YOUR TASK: Write out the listing below from the line containing "You are a computer-use agent. The height" to its last line, unaltered, ends included.

EXERCISE INPUT:
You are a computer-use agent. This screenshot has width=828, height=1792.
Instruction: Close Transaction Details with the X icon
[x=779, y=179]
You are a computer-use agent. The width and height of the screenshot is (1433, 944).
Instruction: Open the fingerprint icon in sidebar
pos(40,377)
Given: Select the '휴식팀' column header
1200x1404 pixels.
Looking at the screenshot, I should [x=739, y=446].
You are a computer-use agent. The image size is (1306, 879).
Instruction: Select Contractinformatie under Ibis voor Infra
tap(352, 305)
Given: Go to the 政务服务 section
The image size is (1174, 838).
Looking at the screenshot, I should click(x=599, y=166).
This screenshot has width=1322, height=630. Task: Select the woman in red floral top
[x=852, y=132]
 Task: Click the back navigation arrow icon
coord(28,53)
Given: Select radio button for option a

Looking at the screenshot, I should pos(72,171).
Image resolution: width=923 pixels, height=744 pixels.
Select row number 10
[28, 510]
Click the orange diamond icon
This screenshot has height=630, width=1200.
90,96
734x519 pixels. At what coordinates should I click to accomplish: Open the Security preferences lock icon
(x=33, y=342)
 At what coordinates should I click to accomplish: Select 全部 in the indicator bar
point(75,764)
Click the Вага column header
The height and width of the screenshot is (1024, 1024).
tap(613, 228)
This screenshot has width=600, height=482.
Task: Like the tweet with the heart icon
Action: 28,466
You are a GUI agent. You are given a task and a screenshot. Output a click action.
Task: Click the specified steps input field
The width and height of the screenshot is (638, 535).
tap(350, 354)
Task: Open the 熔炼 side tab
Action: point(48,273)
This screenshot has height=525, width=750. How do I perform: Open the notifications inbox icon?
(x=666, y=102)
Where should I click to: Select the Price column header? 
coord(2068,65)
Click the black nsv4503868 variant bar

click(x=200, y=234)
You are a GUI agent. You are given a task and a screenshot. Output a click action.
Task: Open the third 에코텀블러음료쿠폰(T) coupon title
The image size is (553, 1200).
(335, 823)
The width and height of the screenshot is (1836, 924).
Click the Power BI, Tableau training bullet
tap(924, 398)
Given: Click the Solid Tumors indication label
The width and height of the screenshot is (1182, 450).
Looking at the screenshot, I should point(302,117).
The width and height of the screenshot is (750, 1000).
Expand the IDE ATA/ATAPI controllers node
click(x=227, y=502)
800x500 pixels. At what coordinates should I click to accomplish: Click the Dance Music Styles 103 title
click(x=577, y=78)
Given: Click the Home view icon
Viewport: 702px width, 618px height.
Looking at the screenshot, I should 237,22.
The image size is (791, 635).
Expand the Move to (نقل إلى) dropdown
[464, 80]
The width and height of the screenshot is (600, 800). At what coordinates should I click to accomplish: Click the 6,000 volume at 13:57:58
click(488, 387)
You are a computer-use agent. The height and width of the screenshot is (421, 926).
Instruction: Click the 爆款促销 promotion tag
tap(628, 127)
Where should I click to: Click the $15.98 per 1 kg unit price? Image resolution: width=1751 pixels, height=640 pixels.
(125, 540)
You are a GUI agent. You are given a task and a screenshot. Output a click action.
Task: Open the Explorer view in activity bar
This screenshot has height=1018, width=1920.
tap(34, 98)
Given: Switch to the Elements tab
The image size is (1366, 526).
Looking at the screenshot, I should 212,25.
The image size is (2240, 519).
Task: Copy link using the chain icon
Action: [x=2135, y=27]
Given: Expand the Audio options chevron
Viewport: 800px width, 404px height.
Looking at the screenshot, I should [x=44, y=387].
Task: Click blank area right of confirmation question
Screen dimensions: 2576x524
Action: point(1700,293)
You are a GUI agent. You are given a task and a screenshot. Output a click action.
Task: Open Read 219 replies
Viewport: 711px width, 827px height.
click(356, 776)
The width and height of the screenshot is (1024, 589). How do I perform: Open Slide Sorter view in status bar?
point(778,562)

EXERCISE RESPONSE:
You are a computer-use agent. The height and width of the screenshot is (421, 926).
Instruction: Click the 爆款促销 promotion tag
tap(628, 127)
Where should I click to: Click the $15.98 per 1 kg unit price? Image resolution: width=1751 pixels, height=640 pixels.
(125, 540)
You are a GUI agent. You are given a task and a screenshot. Output a click action.
Task: Open the Explorer view in activity bar
This screenshot has height=1018, width=1920.
tap(34, 98)
Given: Switch to the Elements tab
The image size is (1366, 526).
Looking at the screenshot, I should 212,25.
The image size is (2240, 519).
Task: Copy link using the chain icon
Action: [x=2135, y=27]
Given: Expand the Audio options chevron
Viewport: 800px width, 404px height.
Looking at the screenshot, I should [x=44, y=387].
Task: Click blank area right of confirmation question
Screen dimensions: 2576x524
Action: point(1700,293)
You are a GUI agent. You are given a task and a screenshot. Output a click action.
Task: Open Read 219 replies
Viewport: 711px width, 827px height.
click(356, 776)
The width and height of the screenshot is (1024, 589). How do I perform: Open Slide Sorter view in status bar?
point(778,562)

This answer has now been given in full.